Task objective: Your response should contain every line from the data below that holds the string "date".
** Opening The data block **
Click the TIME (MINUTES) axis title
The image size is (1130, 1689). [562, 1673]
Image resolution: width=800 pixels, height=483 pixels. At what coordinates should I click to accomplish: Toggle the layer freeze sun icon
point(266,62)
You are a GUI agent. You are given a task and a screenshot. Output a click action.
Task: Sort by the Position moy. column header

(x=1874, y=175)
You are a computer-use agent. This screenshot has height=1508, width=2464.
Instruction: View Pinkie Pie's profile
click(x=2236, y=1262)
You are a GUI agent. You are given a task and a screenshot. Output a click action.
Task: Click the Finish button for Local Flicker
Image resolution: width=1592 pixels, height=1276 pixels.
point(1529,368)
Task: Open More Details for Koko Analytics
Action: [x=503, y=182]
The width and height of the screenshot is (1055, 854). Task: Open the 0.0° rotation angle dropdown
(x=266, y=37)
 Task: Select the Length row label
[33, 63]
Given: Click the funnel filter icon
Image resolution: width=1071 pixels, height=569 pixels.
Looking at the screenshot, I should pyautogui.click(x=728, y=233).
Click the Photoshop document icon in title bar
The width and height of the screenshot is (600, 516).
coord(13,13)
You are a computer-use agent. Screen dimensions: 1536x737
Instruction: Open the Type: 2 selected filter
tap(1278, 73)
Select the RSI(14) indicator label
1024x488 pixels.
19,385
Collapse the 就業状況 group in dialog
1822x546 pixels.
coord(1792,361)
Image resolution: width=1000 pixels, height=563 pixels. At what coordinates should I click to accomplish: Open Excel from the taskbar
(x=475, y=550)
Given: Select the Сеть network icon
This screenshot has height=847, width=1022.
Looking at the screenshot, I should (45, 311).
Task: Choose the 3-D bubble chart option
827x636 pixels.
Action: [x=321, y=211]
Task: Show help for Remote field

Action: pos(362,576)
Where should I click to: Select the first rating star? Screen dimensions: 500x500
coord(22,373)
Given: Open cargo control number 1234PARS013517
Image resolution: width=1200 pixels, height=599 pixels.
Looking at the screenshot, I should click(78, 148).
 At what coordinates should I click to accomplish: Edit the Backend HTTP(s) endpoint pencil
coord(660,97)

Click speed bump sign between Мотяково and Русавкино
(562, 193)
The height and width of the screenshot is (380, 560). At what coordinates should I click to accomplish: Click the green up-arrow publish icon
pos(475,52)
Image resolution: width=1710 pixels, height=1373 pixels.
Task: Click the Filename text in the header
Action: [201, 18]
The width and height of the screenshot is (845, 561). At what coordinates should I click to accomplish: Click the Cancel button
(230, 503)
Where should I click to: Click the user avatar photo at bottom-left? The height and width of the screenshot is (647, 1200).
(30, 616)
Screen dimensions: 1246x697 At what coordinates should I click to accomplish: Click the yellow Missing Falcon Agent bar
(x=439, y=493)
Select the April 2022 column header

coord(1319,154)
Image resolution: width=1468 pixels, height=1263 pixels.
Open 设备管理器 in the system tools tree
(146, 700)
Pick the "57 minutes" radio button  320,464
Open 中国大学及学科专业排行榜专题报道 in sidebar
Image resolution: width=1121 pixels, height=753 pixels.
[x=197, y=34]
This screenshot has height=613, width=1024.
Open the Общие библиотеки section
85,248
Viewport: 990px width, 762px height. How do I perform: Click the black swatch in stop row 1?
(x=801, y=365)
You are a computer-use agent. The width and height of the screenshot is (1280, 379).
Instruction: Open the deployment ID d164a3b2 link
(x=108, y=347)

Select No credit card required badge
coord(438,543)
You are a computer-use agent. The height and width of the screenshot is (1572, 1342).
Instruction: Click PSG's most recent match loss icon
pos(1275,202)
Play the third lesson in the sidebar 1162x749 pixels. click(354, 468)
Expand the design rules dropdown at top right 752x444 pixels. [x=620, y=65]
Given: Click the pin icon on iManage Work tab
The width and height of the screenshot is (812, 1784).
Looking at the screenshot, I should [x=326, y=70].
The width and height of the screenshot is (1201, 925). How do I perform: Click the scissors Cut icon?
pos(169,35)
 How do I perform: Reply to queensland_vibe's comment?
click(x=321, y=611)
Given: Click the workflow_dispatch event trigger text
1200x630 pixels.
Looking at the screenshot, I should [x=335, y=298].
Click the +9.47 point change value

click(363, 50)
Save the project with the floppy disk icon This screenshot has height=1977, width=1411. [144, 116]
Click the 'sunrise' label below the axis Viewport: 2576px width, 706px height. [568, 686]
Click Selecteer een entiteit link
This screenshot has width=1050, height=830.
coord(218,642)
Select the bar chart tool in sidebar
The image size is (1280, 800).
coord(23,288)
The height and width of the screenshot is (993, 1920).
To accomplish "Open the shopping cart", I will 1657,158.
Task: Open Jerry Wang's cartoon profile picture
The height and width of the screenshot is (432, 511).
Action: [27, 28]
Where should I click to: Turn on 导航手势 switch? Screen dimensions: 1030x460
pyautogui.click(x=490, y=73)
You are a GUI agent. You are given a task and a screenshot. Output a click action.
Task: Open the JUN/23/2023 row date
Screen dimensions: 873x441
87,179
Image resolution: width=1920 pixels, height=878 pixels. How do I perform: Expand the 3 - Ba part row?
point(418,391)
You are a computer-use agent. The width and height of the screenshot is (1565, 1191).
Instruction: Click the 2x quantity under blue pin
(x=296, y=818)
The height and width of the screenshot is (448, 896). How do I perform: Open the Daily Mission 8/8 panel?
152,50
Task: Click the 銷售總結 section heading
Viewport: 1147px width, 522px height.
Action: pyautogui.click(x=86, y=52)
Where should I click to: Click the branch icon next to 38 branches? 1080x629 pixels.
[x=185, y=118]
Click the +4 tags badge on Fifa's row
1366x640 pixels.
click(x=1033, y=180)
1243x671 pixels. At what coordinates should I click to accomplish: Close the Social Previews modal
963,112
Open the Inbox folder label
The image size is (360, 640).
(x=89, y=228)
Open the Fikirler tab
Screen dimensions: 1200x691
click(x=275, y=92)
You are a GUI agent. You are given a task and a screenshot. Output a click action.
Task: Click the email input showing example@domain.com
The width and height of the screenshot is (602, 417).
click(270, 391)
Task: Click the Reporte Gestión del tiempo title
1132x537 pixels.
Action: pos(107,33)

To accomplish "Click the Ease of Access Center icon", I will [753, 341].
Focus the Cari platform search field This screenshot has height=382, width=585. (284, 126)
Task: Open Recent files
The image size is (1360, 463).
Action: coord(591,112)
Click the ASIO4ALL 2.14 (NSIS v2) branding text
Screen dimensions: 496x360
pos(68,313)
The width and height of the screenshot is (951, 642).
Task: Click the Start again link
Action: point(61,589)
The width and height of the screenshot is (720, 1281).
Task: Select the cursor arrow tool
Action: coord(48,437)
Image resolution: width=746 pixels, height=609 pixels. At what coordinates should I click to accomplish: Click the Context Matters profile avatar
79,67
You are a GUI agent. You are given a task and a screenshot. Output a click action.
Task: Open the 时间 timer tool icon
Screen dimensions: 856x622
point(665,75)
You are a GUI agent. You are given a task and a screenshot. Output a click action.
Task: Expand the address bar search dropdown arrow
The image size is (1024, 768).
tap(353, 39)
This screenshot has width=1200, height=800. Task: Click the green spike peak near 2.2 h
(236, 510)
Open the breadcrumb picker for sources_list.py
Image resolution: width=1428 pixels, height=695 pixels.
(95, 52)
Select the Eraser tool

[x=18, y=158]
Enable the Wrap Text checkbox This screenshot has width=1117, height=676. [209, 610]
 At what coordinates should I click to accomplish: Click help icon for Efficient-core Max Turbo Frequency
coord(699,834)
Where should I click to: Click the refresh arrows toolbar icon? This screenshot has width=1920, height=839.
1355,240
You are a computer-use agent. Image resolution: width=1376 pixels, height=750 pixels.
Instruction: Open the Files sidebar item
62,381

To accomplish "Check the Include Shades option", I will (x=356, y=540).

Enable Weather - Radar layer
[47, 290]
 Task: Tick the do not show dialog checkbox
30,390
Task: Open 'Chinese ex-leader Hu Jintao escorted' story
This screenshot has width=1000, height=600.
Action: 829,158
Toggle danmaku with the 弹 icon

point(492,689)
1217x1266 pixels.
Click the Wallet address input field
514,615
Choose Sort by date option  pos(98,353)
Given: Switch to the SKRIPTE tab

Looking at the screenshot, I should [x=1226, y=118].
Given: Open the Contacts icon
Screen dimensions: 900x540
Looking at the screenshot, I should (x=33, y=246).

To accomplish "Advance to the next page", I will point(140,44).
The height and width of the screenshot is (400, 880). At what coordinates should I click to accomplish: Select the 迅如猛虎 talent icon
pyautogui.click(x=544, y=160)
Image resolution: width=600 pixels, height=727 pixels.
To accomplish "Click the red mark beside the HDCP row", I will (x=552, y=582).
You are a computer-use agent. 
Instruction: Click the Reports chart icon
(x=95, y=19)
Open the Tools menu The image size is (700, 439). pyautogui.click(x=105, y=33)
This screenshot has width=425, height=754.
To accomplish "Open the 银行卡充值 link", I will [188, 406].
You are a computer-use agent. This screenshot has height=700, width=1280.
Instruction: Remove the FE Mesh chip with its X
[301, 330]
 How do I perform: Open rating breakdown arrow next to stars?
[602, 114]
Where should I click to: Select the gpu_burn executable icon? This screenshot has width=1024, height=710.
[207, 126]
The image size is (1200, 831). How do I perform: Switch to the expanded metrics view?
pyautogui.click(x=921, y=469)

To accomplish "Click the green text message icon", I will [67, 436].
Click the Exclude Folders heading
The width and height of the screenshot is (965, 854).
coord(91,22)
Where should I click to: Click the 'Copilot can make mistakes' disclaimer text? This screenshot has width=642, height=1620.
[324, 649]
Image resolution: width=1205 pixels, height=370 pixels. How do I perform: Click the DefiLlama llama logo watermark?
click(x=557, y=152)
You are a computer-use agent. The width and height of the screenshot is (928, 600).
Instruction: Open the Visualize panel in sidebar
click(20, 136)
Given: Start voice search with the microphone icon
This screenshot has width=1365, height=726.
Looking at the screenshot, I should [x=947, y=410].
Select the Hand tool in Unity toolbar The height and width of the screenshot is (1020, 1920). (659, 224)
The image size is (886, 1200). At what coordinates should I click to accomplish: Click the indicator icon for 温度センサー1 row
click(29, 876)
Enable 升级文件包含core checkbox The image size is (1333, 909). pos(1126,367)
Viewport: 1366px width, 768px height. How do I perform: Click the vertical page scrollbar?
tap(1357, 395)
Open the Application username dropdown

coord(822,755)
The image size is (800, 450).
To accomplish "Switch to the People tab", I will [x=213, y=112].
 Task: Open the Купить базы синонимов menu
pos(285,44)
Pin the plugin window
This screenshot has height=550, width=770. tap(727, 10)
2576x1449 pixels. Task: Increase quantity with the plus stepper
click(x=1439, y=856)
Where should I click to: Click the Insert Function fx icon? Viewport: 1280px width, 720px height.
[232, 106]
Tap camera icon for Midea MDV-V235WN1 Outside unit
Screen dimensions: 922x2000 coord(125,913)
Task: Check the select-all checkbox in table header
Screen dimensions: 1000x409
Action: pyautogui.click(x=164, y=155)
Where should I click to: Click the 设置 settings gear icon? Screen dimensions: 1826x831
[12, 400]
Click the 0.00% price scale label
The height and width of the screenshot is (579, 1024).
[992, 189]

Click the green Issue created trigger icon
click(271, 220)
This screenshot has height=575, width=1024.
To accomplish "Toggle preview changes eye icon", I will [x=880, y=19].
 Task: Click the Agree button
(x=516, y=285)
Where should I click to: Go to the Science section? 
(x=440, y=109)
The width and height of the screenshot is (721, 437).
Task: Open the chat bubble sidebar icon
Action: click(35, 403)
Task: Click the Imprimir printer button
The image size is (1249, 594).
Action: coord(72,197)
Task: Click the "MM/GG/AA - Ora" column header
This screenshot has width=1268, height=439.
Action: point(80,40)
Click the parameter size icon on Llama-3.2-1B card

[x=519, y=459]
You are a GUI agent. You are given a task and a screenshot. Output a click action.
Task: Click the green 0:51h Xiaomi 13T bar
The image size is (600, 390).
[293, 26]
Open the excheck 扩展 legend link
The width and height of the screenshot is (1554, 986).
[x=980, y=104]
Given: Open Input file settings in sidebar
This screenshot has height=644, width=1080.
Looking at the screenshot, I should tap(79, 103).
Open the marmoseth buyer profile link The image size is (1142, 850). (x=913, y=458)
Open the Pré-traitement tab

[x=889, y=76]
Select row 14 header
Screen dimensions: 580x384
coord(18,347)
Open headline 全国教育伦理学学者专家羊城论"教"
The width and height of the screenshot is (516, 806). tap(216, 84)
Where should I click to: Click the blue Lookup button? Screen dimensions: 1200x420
** Closing The data block **
Answer below:
Task: Open the JUN/23/2023 row date
Choose Sort by date option  pos(98,353)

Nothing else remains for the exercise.